Oyster backdoor

Oyster (also known as Broomstick or CleanUpLoader) is a backdoor malware that was first seen in July 2023. Written in C++, it allows for remote sessions and can do file transfers and command line operations. Oyster has been used by various threat actors to support ransomware attacks.

Key Insights

Oyster infects systems through deceptive means such as malvertising. Users looking for popular software like Microsoft Teams or Google Chrome are directed to fake websites offering trojanized installers. When users download and run these installers, the Oyster backdoor is dropped and the attackers get access to the compromised systems.

Features

Once installed Oyster collects system info and talks to its command-and-control (C2) server. It can execute commands via cmd.exe and run additional files, giving the attacker full control of the infected host. This allows for the deployment of further malicious payloads including ransomware.

Evolution and Connections

First seen by IBM researchers in September 2023, Oyster has been associated with various cybercriminal activity. The Rhysida ransomware operation targeted an academic institution using the Oyster backdoor to deliver ransomware. This shows Oyster is being used to support more destructive malware.

Known Variants

Oyster is also known as Broomstick and CleanUpLoader in other reports. These are the same malware family with the same functionality and behavior.

Mitigation Strategies

Be careful when downloading software; check the source is legitimate.
Use web filtering to block known malicious sites.
Keep your security software up to date to detect and prevent malware.
Run security awareness training to educate users about phishing and malvertising.

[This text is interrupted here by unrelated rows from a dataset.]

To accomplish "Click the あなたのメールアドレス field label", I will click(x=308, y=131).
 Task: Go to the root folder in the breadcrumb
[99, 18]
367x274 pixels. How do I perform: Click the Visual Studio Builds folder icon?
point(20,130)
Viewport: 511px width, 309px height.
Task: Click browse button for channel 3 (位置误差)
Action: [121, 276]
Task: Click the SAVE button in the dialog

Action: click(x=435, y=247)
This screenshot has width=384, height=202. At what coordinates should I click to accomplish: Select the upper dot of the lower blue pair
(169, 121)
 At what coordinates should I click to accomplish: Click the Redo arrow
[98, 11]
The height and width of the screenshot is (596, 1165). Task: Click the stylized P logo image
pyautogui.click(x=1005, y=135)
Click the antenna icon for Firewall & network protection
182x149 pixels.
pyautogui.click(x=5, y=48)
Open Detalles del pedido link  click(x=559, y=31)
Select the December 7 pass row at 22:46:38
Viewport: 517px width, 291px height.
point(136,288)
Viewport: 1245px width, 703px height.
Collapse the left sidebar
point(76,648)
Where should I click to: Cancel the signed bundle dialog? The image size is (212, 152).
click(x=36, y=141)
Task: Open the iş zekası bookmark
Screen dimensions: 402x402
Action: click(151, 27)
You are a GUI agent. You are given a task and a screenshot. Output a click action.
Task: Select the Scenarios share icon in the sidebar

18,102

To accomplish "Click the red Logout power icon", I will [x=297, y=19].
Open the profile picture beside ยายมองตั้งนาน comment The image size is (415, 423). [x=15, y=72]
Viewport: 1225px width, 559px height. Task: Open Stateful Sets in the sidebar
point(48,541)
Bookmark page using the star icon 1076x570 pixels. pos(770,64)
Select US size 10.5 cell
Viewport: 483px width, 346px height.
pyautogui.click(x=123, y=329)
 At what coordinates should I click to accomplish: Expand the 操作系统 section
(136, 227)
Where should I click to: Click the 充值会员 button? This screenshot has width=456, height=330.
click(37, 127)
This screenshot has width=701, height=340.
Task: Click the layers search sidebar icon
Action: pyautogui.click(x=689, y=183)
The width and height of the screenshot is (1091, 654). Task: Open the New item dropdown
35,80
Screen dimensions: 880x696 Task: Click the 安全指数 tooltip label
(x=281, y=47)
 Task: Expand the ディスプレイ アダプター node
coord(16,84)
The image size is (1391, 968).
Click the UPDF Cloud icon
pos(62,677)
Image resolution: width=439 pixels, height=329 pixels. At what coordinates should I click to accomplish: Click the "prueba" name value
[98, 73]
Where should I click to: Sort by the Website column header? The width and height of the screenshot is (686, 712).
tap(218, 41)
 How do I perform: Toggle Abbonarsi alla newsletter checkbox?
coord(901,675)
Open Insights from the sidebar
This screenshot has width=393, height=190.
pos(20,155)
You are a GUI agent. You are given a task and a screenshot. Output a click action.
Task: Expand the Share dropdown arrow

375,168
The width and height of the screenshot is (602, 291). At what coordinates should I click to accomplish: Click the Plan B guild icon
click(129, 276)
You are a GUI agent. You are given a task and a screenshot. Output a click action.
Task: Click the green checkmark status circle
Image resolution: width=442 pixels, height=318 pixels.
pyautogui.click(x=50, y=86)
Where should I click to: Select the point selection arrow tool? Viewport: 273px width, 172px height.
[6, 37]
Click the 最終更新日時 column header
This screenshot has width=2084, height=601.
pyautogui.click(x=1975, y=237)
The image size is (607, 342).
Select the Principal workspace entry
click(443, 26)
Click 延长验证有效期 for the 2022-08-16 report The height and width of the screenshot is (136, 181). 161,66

Targeted Industries or Sectors

Oyster has been seen in various sectors including academia and legal services. The malvertising campaigns for Oyster target users looking for popular software downloads so any industry can be affected.

Associated Threat Actors

Oyster is associated with the Russian linked threat group ITG23 also known as Periwinkle Tempest, Wizard Spider or Gold Blackburn. This group is known for distributing TrickBot malware and other cybercriminal activity.